Essentially, if you quote a line or passage, you're talking about a bit of an entire story in an entire book from a completely different era of history. Whole passages have different meanings as you delve further into the history.

At the same time, the opposite is also true. If you need to know what the Scriptures say, there is such a thing as too much information. Imagine if your child asked you what "stealing" was, and you read aloud from your particular empire's legal codex on property. It isn't often necessary to know precisely where God says you should always work hard for slothfulness is sin, it's only important to know not to sit on your couch and let your servants do everything for you. It isn't necessary to read every single story that directly states or implies that particular piece of information.

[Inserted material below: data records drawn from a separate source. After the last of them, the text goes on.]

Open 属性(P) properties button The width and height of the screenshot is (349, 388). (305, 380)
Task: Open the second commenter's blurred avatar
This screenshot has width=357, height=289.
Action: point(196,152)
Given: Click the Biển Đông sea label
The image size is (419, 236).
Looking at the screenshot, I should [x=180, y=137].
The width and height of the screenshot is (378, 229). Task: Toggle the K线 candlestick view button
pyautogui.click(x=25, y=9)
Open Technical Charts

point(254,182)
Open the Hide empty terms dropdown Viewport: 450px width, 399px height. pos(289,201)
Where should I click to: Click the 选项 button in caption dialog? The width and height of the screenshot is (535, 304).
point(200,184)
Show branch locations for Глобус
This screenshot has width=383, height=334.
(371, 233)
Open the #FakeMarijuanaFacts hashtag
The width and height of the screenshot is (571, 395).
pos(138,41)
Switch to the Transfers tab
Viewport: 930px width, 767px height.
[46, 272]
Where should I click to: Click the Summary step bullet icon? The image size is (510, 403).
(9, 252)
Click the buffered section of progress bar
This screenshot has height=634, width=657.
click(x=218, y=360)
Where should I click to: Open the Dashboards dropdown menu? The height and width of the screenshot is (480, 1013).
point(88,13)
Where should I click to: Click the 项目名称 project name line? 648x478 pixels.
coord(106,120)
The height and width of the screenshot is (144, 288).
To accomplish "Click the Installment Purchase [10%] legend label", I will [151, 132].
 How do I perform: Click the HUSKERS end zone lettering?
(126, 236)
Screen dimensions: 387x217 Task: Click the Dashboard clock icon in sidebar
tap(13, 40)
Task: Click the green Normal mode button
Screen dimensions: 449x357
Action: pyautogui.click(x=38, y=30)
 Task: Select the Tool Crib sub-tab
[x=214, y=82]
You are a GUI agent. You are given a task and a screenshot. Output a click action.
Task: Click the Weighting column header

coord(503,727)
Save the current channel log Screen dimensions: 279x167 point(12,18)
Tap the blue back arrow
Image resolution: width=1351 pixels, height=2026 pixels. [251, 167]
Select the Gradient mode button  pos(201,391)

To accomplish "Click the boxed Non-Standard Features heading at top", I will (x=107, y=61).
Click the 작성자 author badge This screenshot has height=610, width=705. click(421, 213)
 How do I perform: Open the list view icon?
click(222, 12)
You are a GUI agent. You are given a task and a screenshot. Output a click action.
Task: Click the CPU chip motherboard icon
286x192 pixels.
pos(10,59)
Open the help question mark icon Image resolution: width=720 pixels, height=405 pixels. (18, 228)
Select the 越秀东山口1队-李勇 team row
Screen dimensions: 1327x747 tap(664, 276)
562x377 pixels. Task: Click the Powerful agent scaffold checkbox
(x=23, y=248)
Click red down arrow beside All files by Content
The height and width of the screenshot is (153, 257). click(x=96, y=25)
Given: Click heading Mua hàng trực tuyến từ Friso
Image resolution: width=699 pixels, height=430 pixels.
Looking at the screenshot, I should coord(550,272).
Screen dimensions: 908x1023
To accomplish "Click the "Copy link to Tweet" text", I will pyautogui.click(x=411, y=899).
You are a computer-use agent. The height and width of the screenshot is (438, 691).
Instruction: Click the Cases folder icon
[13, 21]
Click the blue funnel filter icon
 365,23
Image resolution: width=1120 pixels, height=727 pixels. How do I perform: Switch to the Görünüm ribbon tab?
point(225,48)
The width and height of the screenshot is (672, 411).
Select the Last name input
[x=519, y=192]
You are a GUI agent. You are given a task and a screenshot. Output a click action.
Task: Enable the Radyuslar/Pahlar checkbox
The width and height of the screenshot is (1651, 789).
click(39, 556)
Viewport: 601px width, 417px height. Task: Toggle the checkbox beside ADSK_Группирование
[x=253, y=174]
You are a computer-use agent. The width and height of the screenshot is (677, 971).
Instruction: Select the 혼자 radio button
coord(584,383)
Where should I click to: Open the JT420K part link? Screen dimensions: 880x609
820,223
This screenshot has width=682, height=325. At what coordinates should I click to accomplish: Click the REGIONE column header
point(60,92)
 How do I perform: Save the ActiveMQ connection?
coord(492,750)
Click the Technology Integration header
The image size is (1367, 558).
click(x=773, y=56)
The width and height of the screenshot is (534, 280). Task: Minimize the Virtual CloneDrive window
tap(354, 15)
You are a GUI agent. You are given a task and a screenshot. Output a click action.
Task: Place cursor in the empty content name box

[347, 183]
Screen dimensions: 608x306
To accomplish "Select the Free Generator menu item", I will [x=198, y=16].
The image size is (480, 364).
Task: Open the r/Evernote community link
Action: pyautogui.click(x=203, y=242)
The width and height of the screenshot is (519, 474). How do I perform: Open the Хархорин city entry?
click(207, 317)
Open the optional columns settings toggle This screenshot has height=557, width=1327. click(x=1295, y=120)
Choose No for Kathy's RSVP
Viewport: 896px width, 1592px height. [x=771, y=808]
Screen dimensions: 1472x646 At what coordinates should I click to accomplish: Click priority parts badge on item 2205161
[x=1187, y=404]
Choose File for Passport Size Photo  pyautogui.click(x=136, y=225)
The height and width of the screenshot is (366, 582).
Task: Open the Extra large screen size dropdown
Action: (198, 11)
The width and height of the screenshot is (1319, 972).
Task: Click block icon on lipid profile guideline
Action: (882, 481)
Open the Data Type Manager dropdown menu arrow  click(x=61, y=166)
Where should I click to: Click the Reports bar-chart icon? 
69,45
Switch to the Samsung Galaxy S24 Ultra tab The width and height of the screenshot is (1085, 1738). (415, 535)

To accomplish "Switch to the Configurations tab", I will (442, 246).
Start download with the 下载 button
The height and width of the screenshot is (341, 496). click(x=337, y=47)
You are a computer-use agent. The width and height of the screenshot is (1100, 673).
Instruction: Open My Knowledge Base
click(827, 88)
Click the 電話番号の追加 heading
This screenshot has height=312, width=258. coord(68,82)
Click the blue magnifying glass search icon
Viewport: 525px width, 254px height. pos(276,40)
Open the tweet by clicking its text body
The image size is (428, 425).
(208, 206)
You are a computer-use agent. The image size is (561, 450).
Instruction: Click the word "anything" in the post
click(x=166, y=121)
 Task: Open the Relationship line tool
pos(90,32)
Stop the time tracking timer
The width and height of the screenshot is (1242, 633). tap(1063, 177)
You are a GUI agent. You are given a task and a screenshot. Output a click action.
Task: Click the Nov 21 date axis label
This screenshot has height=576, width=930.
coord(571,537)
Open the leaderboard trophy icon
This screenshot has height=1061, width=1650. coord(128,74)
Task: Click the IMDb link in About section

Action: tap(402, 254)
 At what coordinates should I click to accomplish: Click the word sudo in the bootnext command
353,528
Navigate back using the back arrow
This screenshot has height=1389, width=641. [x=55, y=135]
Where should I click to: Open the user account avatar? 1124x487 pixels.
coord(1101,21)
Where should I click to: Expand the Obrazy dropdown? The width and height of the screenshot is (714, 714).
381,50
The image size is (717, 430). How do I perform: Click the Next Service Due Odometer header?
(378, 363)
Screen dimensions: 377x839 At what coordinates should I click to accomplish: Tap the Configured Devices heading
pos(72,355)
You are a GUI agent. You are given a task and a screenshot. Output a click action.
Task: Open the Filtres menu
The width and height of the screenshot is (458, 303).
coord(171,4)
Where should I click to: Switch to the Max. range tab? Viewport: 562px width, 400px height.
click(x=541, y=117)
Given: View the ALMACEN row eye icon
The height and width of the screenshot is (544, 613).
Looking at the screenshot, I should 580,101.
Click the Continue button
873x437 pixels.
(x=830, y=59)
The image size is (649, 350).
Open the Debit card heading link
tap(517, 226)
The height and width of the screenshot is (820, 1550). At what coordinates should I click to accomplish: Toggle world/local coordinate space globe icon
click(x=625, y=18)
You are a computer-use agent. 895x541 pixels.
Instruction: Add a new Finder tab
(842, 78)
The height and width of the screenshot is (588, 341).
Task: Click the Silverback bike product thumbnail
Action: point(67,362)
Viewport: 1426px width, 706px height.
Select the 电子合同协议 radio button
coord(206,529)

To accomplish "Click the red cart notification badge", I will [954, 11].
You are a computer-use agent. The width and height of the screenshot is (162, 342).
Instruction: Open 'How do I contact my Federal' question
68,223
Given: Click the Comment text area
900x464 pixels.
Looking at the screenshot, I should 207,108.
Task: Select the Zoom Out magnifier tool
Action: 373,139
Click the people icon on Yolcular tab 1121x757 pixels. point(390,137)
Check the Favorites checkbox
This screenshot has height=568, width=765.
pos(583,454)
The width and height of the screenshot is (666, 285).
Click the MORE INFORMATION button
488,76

On a similar note, the third reason is that part of the context is cultural. As an example, the line I'm most questioned on from the Scriptures by non-members is:

"Be Careful. Pure Thought is the Instigator of Sin." Book I, Code of Demeanor

The usual response to this is, "That doesn't make a bit of sense! How does 'pure' thought instigate sin?" And if I'd written it myself last week, you'd probably be right. To understand the wording here, you have to know some things about ancient Amarrian history, culture, and language.

Our people spoke a different language when the first books were written. They didn't have as many words; everything depended on context. There was one word, "reducus" which was an adjective that roughly meant, "a thing which is now alone but was not." So a calius reducus is the last cup left after all the others are gone and aquos reducos is pure water. Eventually, we did derive a word more contemporaneously associated with "pure". But because purity had been derived from solitude, not uniformity, the word "purity" is not necessarily looked on positively in early Scriptures.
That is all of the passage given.